La generación de nuevas ideas, o conceptos de producto o servicio, requiere de la capacidad de los empleados para crear dichas ideas, es decir creatividad, y de mecanismos para poder comunicarlas. No todas las ideas son aplicables, por lo que deben existir también mecanismos de selección. La creatividad debe orientarse a la obtención de ideas que satisfagan las necesidades del cliente. A este fin el proceso creativo puede estructurarse de acuerdo al esquema de cuatro etapas siguiente:

1. Definir el problema: acotar la verdadera necesidad insatisfecha del mercado.

2. Incubación: el problema acotado madura en el cerebro.

3. Inspiración: aparece un flash que sugiere una idea como posible solución.

4. Validación: de la idea.

La creatividad se puede potenciar proporcionando formación, haciendo que la aportación de ideas forme parte del trabajo de todos los empleados, favoreciendo su aparición creando competiciones, recompensado las ideas aportadas, fomentándola como un valor cultural, facilitando su aportación a través de buzones de sugerencias, etc.
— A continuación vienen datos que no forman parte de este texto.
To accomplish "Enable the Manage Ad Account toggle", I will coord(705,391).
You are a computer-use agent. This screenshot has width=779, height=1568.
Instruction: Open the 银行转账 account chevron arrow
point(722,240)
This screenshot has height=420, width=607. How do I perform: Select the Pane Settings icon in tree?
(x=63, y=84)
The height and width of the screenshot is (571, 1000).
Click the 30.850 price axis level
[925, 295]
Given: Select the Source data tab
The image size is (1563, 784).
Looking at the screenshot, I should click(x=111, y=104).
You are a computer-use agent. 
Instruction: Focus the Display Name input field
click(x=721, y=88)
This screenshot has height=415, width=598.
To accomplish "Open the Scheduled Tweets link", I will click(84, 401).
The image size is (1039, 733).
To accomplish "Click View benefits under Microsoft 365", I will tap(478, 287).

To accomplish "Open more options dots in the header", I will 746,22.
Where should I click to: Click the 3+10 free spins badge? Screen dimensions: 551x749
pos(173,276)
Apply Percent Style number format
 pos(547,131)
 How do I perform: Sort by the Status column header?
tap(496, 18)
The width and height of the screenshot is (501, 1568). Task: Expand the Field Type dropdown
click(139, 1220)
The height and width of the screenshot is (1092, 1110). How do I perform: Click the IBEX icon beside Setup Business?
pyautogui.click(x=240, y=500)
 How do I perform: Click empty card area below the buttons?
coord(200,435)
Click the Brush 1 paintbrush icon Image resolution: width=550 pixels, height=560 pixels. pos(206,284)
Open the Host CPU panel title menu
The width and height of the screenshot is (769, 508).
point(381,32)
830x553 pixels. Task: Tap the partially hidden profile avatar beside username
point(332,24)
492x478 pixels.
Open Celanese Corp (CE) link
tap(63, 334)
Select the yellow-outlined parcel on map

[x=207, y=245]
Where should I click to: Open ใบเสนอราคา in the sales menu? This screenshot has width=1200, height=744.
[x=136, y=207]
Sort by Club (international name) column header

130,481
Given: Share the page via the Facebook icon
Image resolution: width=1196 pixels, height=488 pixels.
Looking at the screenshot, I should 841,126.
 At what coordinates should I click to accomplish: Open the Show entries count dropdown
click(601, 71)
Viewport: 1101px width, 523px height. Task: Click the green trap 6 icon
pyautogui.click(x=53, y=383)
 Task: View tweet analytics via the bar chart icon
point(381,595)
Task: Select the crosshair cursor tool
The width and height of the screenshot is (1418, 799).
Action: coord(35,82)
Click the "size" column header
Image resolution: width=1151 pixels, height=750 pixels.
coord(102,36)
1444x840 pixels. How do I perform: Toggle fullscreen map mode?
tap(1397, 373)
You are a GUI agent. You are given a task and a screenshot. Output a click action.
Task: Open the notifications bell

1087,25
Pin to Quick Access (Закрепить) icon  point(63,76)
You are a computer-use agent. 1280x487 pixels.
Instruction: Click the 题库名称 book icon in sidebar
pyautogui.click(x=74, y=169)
La fuente de ideas central es el propio mercado. La empresa debe captar y analizar la voz del cliente, recogida a través de encuestas y, en particular, a través del contacto directo con la fuerza de ventas. Cuando la distribución se haga a través de minoristas, puede ser muy valiosa la observación directa del punto de venta, escuchando y analizando las conversaciones del cliente final con el distribuidor.